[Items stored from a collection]

— begin —

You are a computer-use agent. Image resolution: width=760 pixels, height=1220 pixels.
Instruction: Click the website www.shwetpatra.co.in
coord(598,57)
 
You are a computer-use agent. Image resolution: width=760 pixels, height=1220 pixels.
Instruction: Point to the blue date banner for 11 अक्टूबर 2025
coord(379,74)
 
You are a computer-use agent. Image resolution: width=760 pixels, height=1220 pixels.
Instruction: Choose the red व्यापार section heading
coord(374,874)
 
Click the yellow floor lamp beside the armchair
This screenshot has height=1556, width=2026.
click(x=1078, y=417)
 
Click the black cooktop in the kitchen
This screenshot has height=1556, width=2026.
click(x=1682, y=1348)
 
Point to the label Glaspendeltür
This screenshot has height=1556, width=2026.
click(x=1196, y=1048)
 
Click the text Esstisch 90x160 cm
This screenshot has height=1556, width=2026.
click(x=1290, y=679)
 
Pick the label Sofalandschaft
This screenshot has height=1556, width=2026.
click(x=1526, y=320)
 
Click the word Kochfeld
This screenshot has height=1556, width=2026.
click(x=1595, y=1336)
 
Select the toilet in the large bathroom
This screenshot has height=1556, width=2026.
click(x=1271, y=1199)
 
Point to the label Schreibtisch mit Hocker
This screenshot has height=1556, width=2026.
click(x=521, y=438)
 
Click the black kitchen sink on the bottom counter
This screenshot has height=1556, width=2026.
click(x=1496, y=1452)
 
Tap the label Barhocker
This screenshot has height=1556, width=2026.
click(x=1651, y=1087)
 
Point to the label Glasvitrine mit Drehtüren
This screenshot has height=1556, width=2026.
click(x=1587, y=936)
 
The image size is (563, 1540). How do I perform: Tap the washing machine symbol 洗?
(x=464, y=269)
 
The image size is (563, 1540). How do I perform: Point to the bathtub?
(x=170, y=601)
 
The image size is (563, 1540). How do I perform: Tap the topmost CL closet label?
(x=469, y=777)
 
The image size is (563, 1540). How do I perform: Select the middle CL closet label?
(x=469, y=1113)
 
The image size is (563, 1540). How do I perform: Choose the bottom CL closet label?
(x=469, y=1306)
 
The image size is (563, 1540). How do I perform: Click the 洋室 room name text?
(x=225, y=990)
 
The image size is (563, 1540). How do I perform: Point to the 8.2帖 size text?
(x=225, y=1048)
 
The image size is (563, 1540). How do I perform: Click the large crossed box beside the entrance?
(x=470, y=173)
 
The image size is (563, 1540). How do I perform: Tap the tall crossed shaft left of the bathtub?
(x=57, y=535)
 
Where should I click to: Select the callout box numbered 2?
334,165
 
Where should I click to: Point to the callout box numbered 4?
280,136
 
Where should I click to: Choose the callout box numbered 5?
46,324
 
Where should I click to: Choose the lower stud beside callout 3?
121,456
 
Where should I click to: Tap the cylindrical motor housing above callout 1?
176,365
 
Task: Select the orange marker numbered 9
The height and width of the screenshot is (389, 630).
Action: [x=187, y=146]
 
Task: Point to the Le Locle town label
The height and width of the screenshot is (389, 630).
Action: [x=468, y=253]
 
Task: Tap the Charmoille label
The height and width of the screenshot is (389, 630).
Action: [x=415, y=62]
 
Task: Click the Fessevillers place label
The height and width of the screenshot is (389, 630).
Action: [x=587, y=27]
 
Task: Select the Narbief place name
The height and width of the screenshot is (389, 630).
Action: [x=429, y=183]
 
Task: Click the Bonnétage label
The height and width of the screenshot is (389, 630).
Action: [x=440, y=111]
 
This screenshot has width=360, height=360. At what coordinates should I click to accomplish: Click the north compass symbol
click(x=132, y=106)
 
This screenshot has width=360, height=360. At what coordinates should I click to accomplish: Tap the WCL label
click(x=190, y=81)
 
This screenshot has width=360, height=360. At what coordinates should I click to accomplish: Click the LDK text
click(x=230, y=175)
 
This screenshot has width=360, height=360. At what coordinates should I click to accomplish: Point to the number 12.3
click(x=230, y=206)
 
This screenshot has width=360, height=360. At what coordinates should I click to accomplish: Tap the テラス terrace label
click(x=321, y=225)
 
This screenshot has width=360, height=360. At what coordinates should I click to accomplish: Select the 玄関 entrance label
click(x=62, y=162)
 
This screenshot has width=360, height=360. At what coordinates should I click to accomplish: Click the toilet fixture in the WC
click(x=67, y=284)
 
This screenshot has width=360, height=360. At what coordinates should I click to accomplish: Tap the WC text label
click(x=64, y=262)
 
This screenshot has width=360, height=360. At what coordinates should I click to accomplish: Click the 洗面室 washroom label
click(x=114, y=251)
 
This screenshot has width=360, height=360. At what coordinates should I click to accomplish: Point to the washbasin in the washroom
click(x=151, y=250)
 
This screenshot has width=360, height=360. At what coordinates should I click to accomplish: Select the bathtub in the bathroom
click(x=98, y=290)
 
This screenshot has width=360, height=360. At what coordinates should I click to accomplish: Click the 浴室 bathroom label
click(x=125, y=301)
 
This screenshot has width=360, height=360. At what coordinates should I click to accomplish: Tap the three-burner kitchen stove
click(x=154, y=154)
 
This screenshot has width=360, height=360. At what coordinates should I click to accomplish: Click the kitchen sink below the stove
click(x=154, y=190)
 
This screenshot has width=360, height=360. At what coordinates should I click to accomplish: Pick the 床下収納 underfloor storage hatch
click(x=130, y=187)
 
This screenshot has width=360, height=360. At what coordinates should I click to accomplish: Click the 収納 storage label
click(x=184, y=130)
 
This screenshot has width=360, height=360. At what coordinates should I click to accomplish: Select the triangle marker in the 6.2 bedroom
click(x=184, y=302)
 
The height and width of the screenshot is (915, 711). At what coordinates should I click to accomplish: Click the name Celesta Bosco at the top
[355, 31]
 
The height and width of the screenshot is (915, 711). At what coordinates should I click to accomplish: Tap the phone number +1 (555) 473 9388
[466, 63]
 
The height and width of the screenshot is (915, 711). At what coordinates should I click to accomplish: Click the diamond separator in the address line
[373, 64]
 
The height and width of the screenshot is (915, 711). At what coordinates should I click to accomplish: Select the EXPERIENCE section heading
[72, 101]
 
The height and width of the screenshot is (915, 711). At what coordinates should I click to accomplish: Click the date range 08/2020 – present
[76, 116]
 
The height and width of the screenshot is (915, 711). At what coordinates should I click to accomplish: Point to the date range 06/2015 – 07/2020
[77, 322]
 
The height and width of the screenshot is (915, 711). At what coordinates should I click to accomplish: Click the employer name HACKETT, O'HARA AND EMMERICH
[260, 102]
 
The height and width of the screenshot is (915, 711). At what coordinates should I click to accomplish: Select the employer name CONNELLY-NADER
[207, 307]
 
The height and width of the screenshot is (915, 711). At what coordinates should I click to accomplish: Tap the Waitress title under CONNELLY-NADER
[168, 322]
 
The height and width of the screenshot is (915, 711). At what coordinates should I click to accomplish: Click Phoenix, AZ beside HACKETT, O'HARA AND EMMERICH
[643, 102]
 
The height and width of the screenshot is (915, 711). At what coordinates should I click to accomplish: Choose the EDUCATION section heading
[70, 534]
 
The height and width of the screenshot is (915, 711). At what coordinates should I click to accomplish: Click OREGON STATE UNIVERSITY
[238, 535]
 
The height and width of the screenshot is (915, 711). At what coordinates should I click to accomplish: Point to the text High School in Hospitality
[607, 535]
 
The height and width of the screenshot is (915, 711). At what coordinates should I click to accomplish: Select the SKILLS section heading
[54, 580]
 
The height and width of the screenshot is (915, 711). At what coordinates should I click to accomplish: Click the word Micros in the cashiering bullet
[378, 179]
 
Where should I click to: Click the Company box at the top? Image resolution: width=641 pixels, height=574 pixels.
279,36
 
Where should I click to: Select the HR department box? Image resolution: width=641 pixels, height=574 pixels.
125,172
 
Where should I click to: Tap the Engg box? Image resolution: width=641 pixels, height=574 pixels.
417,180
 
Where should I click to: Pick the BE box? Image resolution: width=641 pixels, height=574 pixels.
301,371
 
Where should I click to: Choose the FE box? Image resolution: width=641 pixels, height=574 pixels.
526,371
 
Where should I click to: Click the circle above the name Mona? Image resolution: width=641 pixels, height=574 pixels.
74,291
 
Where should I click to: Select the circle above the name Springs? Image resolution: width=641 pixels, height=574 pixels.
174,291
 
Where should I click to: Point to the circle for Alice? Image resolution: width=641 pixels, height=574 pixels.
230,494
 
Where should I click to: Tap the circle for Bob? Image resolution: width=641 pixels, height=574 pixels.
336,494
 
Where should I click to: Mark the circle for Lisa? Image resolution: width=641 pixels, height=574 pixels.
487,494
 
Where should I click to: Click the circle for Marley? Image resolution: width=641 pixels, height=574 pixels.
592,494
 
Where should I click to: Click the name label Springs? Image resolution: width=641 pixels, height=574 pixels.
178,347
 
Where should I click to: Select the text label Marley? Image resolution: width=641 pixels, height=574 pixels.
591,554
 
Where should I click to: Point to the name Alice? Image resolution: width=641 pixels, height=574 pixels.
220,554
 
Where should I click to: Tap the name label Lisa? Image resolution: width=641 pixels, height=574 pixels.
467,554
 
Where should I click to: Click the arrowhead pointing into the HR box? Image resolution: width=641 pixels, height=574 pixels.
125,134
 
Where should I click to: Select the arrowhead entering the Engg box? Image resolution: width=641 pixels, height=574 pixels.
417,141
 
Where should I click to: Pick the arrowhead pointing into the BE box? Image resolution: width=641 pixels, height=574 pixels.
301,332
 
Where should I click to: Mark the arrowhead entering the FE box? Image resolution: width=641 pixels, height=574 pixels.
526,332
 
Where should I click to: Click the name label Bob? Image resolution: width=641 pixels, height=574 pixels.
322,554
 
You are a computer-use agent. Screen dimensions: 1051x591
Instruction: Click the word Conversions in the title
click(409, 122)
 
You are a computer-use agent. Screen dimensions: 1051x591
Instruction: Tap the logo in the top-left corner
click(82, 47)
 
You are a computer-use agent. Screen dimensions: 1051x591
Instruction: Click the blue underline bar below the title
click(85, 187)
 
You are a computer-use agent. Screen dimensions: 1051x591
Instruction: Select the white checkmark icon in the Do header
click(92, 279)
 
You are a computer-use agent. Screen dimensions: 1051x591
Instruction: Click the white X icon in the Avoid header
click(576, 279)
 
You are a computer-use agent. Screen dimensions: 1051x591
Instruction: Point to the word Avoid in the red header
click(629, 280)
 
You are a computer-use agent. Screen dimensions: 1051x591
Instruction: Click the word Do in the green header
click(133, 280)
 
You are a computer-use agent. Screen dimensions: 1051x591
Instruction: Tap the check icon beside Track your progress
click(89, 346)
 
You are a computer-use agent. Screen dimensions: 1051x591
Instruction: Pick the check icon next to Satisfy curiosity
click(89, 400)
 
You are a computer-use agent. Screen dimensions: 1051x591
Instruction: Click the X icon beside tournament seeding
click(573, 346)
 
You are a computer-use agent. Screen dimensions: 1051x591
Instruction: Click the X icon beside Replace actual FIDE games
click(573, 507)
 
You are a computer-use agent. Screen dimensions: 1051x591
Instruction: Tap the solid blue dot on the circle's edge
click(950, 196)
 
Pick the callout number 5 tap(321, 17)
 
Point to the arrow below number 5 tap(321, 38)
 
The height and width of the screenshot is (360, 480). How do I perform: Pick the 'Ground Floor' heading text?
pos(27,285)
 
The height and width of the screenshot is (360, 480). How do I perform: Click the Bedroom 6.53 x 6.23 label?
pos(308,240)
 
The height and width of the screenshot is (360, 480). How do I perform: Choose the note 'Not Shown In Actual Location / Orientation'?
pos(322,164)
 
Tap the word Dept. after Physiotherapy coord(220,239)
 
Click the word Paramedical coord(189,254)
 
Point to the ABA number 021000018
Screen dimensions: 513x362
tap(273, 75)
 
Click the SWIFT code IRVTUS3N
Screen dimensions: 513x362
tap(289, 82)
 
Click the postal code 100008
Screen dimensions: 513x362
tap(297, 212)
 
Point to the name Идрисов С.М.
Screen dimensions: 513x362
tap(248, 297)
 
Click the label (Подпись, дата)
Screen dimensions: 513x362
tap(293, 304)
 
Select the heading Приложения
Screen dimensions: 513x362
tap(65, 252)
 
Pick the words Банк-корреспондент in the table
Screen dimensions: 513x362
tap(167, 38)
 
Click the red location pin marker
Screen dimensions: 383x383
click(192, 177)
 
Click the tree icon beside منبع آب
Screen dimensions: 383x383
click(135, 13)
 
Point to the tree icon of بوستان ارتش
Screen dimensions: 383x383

— end —

What is being asked:
Please return the material verbatim, from its first line up to and including the line with "coord(379,74)".

The completed task:
You are a computer-use agent. Image resolution: width=760 pixels, height=1220 pixels.
Instruction: Click the website www.shwetpatra.co.in
coord(598,57)
 
You are a computer-use agent. Image resolution: width=760 pixels, height=1220 pixels.
Instruction: Point to the blue date banner for 11 अक्टूबर 2025
coord(379,74)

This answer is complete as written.